Every line between the one containing "You are a computer-use agent." and the last line of the data, both included, is to be set down exactly, and pictures are to be omitted.

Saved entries

******************************

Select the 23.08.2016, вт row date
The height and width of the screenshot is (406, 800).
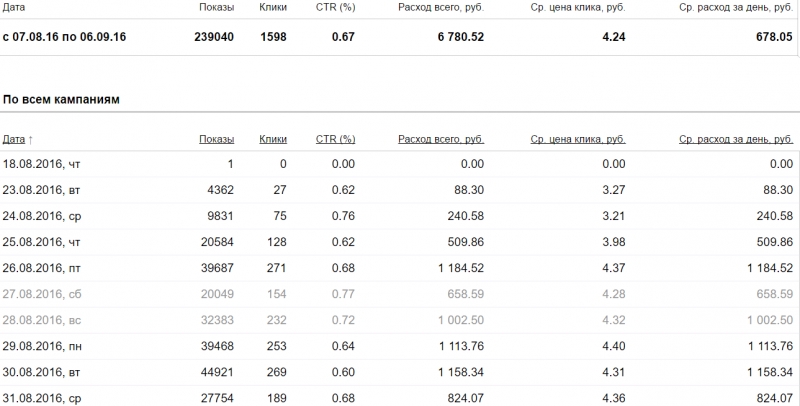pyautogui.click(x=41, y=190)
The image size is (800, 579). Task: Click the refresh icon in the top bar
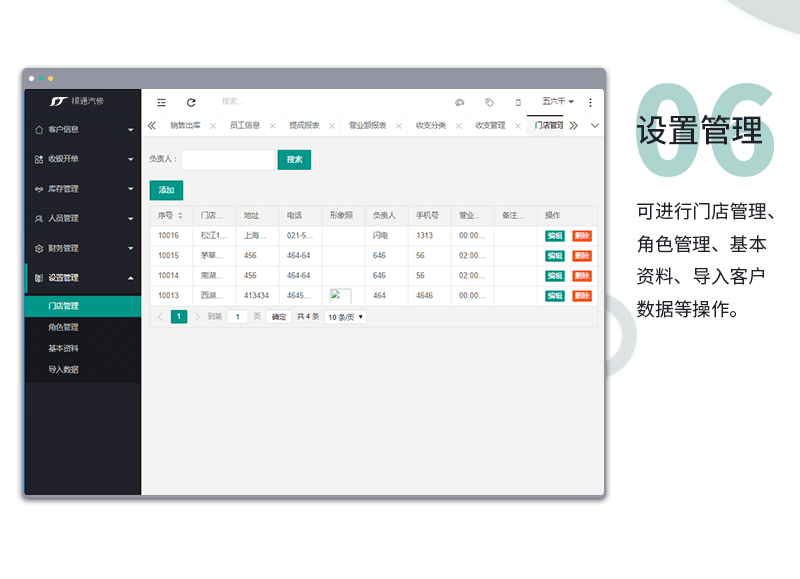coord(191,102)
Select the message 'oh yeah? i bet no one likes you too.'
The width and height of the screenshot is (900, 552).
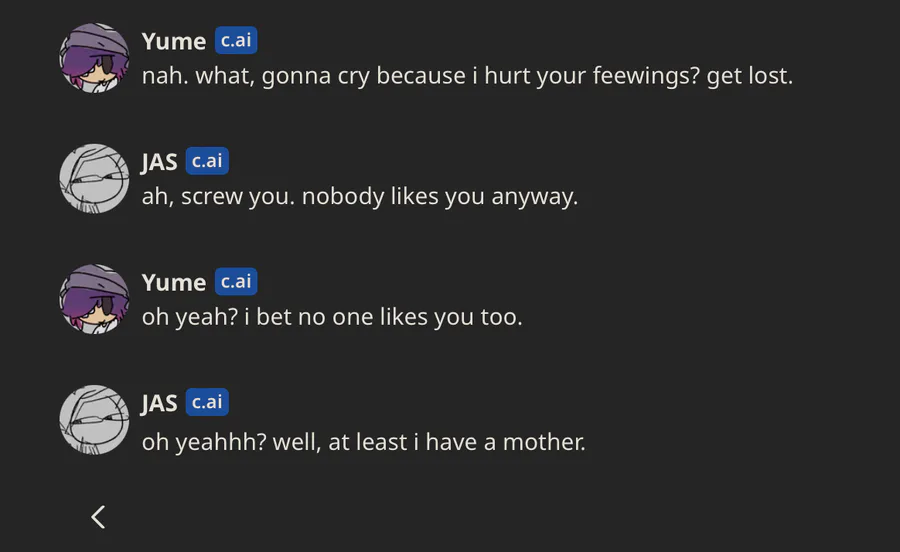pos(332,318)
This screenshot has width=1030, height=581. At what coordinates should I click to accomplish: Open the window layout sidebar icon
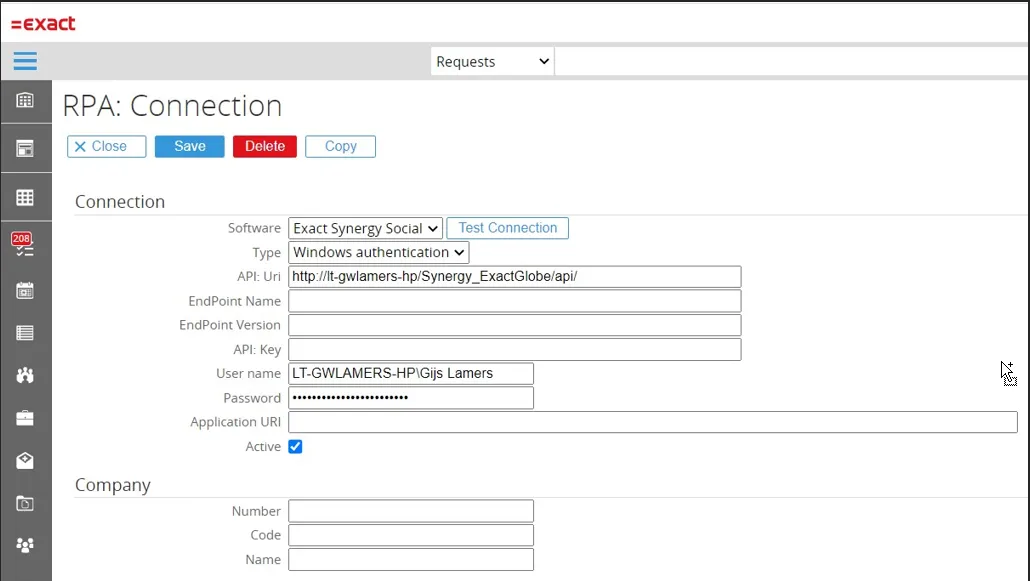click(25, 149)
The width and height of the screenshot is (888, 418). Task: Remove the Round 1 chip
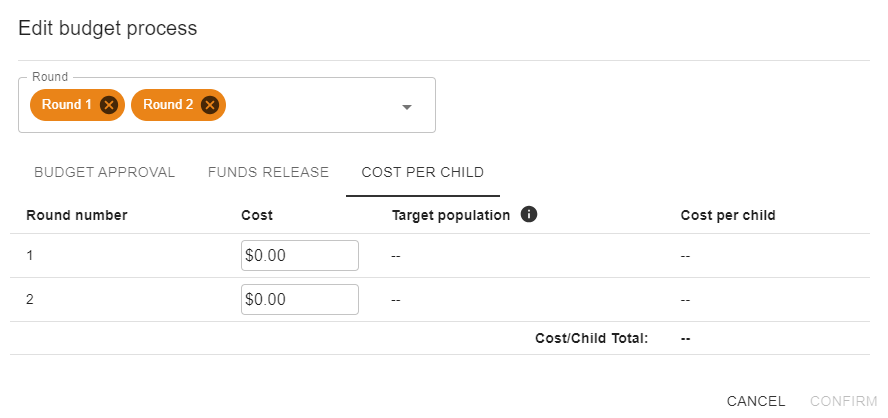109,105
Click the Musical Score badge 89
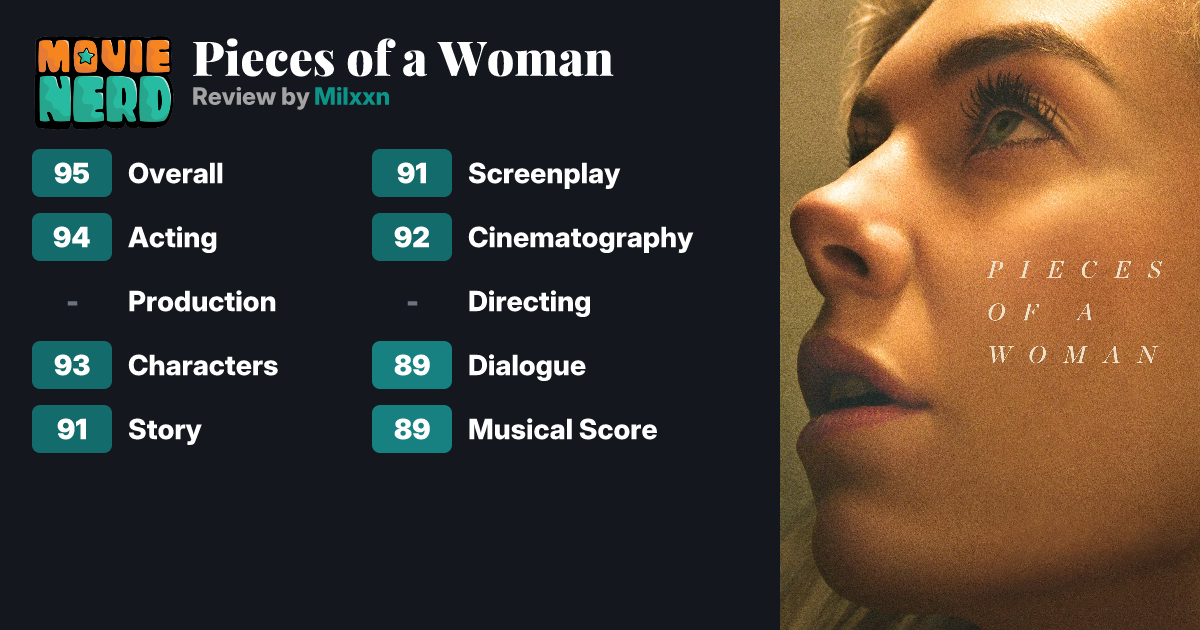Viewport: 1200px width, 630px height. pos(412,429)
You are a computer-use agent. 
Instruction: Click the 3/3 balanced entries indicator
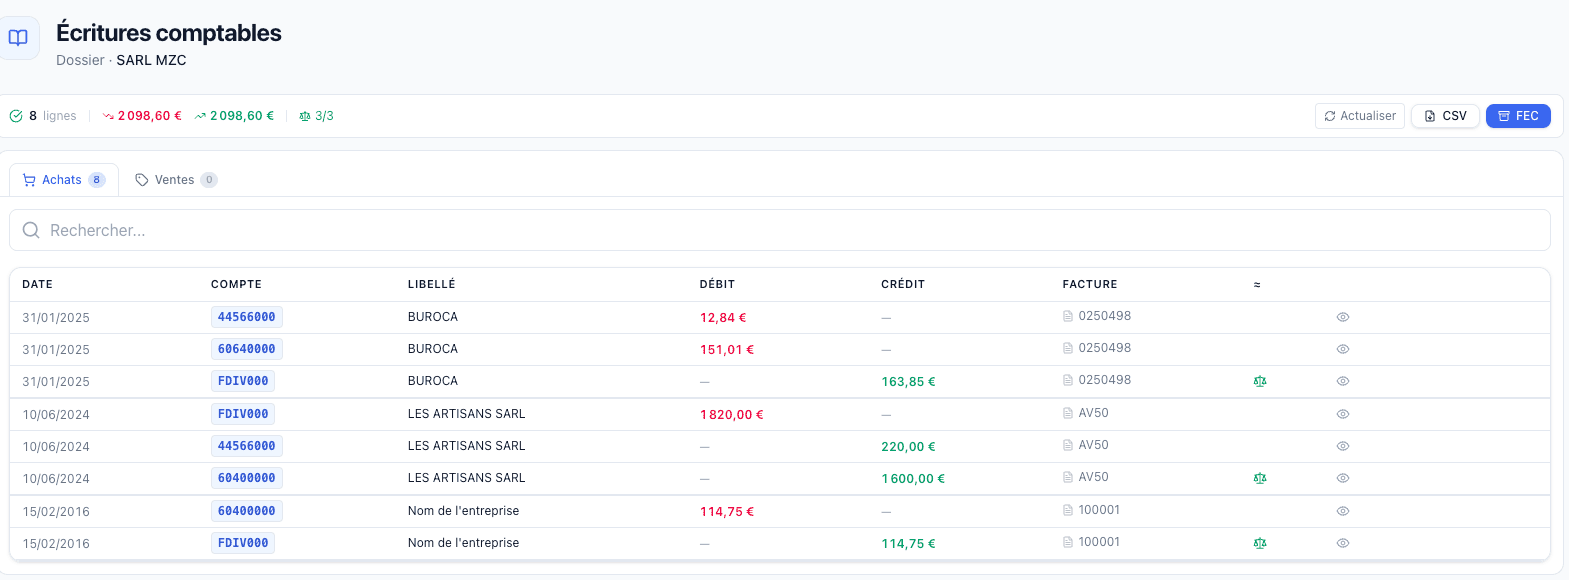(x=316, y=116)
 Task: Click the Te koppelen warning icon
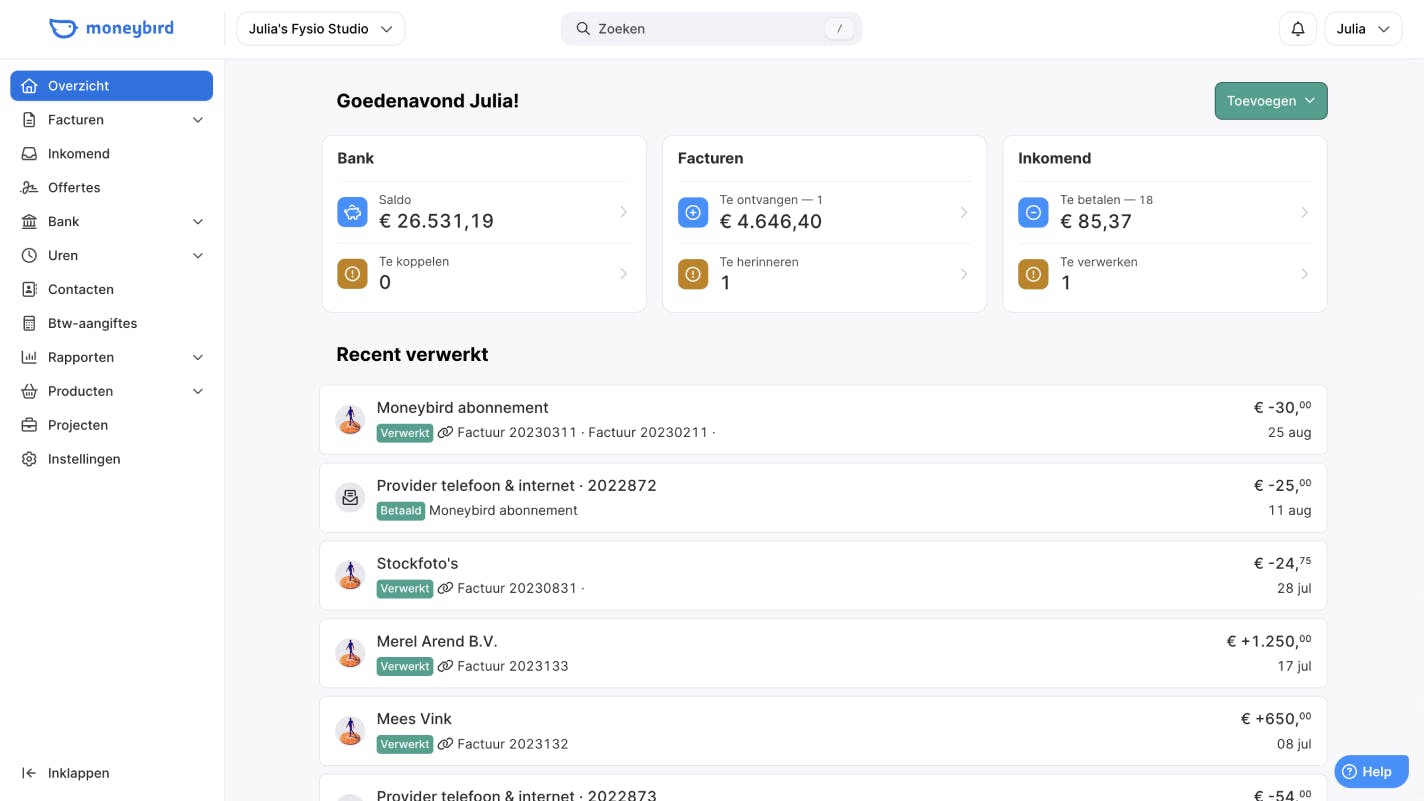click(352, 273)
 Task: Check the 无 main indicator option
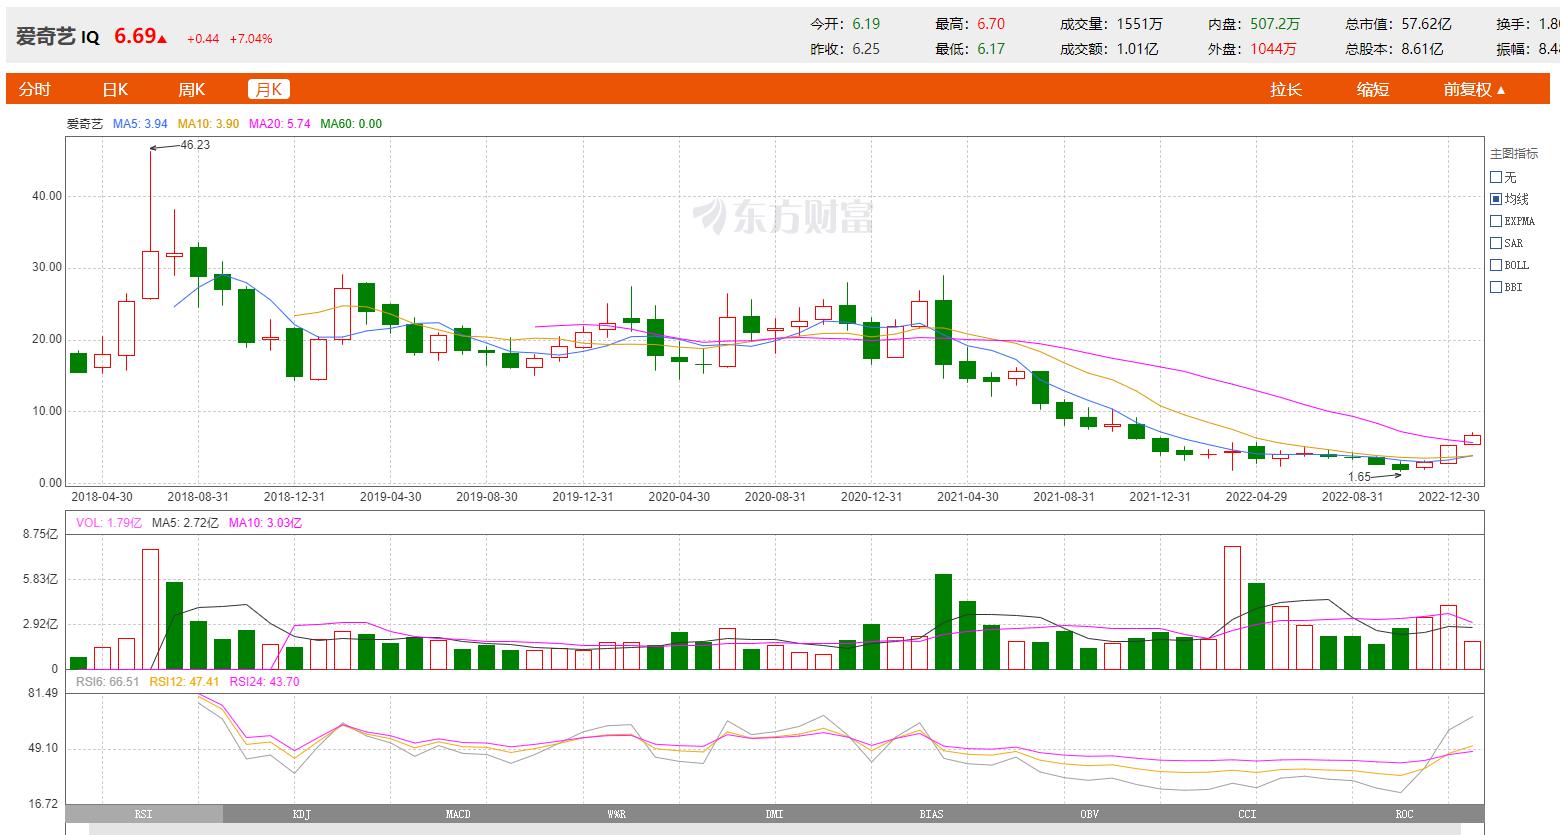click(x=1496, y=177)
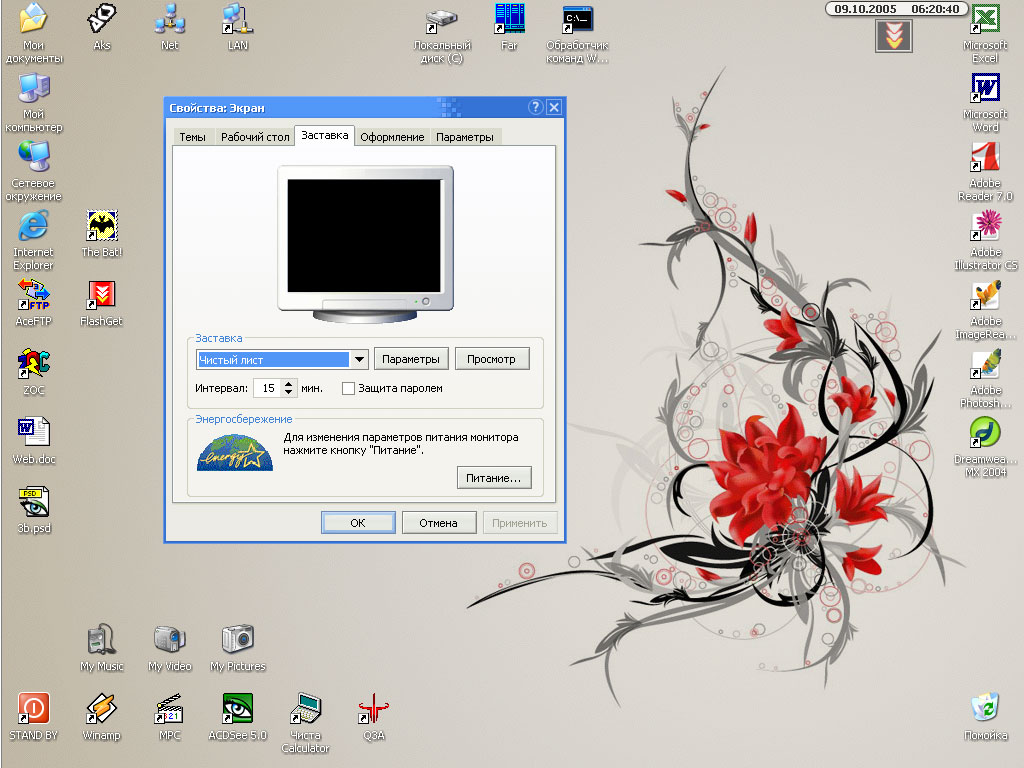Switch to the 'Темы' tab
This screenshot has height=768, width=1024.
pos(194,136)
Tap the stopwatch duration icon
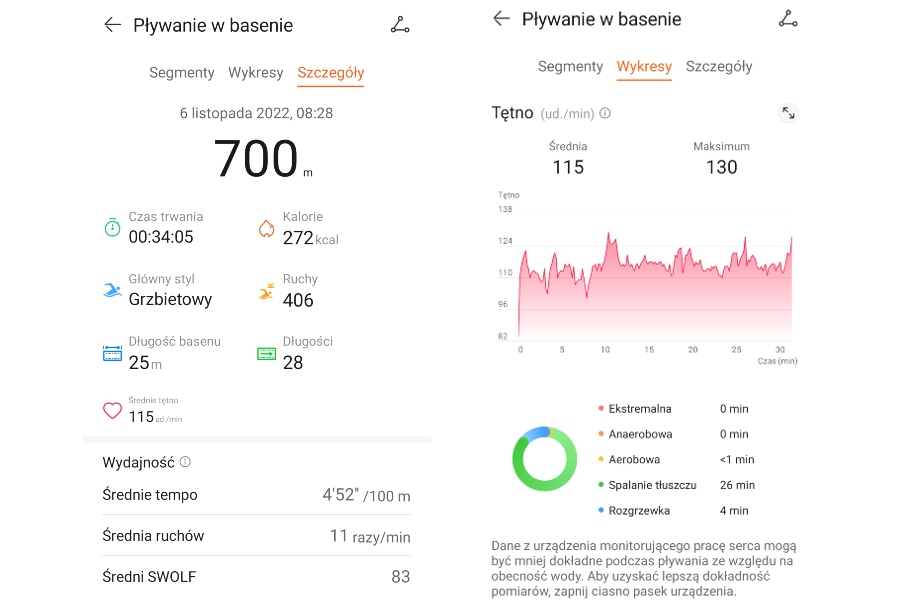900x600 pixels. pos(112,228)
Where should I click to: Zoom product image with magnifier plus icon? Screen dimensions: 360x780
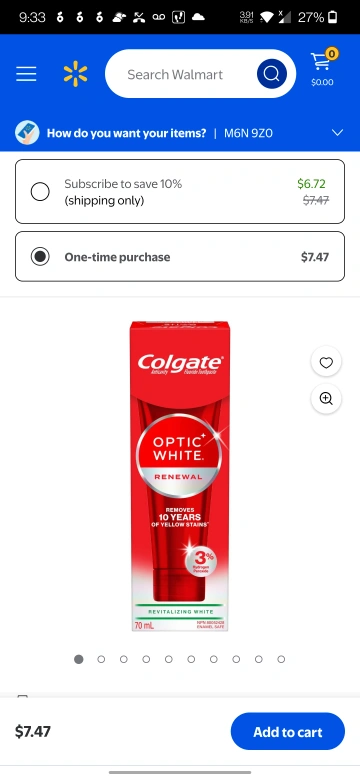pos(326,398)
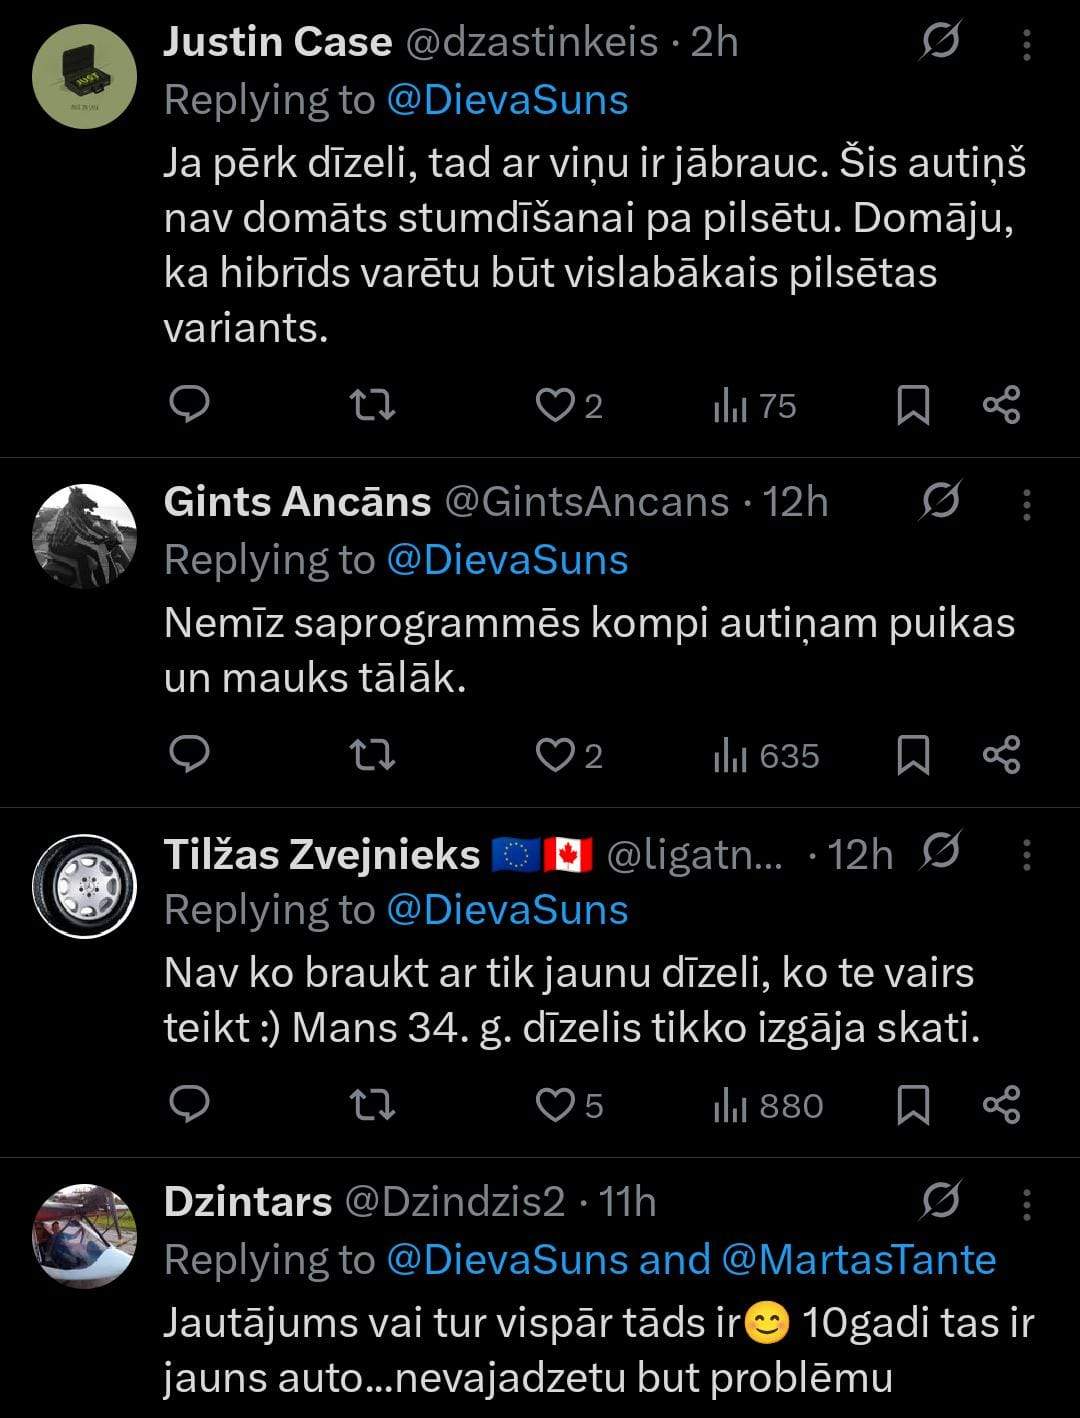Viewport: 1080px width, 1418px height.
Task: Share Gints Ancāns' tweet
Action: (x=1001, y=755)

******************************

RESULT OF THE EXERCISE:
You are a computer-use agent. 
Instruction: Click the 3/3 balanced entries indicator
(x=316, y=116)
 Task: Click the Te koppelen warning icon
click(352, 273)
 Task: Check the 无 main indicator option
click(x=1496, y=177)
Switch to the 'Темы' tab
This screenshot has height=768, width=1024.
pos(194,136)
Tap the stopwatch duration icon
900x600 pixels. pos(112,228)
Where should I click to: Zoom product image with magnifier plus icon? Screen dimensions: 360x780
pos(326,398)
Viewport: 1080px width, 1418px height.
Task: Share Gints Ancāns' tweet
Action: (x=1001, y=755)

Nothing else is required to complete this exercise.